E falta um cientista para introduzir mais profundidade ao dizer: “A matemática é o alfabeto com o qual Deus escreveu o Universo”. Galileu Galilei. Temos então o grande arquitecto, que uma vez entregue a obra sai de cena.

Em leitura do livro de poesia do meu amigo José Manuel Barroso, jornalista e poeta tardio, ele escreveu este verso: Deus nem sempre está.

Enfim, não terá havido grande homem, e agora obrigatório dizer grande mulher, que não tenha algo a partilhar. É isso, deus ausente intriga até os mais insuspeitos responsáveis religiosos... o antigo papa Bento XVI, em Auschwitz, perguntou: “meu Deus, meu Deus, onde estavas quando isto aconteceu?”. É claro que isto é uma grande crítica, mormente vinda de quem vem! E lá há muitos séculos atrás aqueles padres portugueses, apóstolos, pregados nas cruzes em praia japonesa, torturados por divulgarem a fé cristã, morrendo aos poucos, nunca esperavam o abandono a que foram votados, e acabaram por duvidar da existência de Deus.

Talvez mal-educado na infância aprendi que Deus tem rosto humano, com ar severo e longa barba e cabeleira. Era o Deus-Pai castigador que assustou muitos jovens e muitos velhos. Os adultos não, porque se iam esquecendo Dele, numa aprendizagem ao longo da vida que os libertava do estado de pecado. E da respectiva confissão e também da pena cobrada.

Por isso quando me vêm dizer que Deus está por aqui entre nós, nos tais detalhes, etc., se eu posso senti-Lo num certo momento, em que Ele põe a mão por baixo, logo sinto a sua falta quando Ele fica com a mão no bolso.

“Cá se fazem, cá se pagam”, esta pérola da sabedoria popular, significa afinal que os pecados que aqui se cometem aqui se pagam. Ou seja, não se vai arder no inferno porque o inferno é aqui! Pois… o céu também!

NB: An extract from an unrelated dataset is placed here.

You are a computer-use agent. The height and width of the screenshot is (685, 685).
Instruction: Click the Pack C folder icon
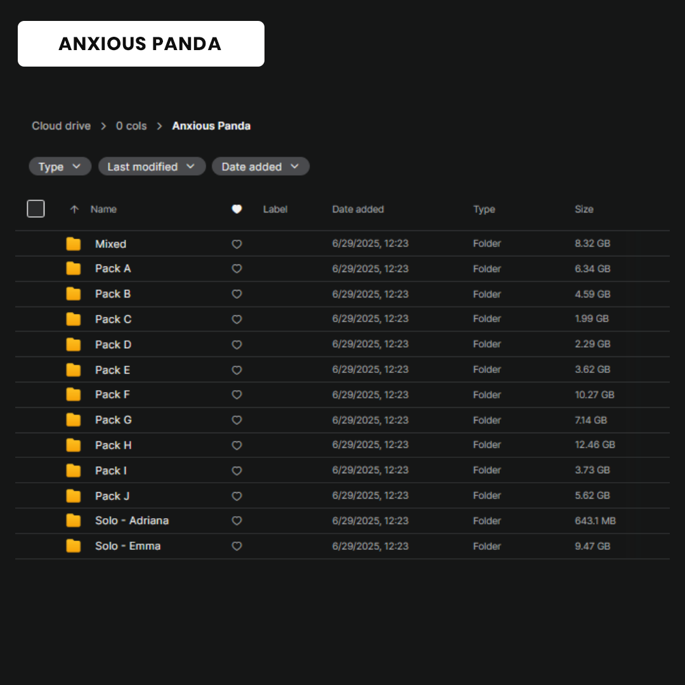pos(74,319)
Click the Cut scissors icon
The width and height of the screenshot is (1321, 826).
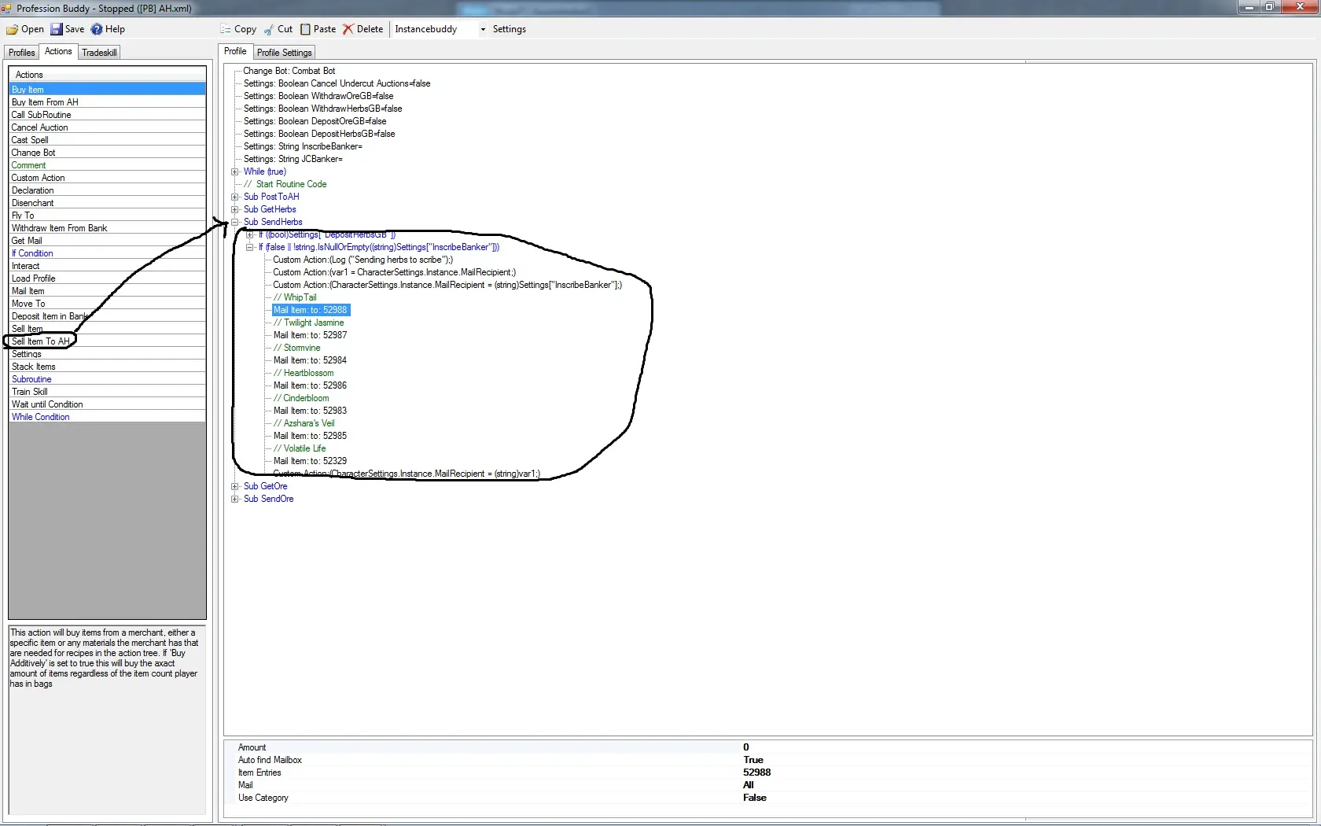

Num Domingo destes o realizador de cinema António Pedro Vasconcelos mandou-me um sms a perguntar se podia ligar. Liguei-lhe e disse-lhe que sim, a qualquer momento, pois não ia à missa. Respondeu ele: eu também não porque sou ateu. Respondi eu, que não era suficientemente sabido para ser ateu e era, por isso, agnóstico. Disse ele que isso era arranjar dois mistérios, o da criação do mundo e o do Deus necessário para o criar e que ele APV prefere ficar só com um mistério. Aqui está uma boa razão para se ser ateu, mas não me convenceu.

Finalmente Cristo na cruz, morrendo aos poucos, murmurou: “Pai, Pai, porque me abandonaste?” E eu, quem sou eu para dizer, perguntar, o que quer que seja que importe? Ora, não dizem que todos somos filhos de Deus? E o que é que eu tenho para perguntar a Deus?  Sei lá, só me ocorre perguntar porque é que a gente não se encontra?  Mas sinto aí o perigo de uma frase armadilhada. Pode Ele chamar me já! Continuo então à espera de Godot, sabendo de antemão que, na peça, Godot não veio.

CNX2SET23   

 JG82



[1] Dias depois entrava na sua casa o médico especialista, sumidade na oftalmologia que o sentenciou de cegueira inapelável. Mal saiu o médico ouviu-se um tiro e Camilo deixou de existir.

[2] Recorri a diversas IA para me darem algumas notas deste diálogo histórico, mas responderam que para tal não estavam habilitadas! Há gravações na RTP destes diálogos, mas a Inteligência Artificial ainda não está nessa onda!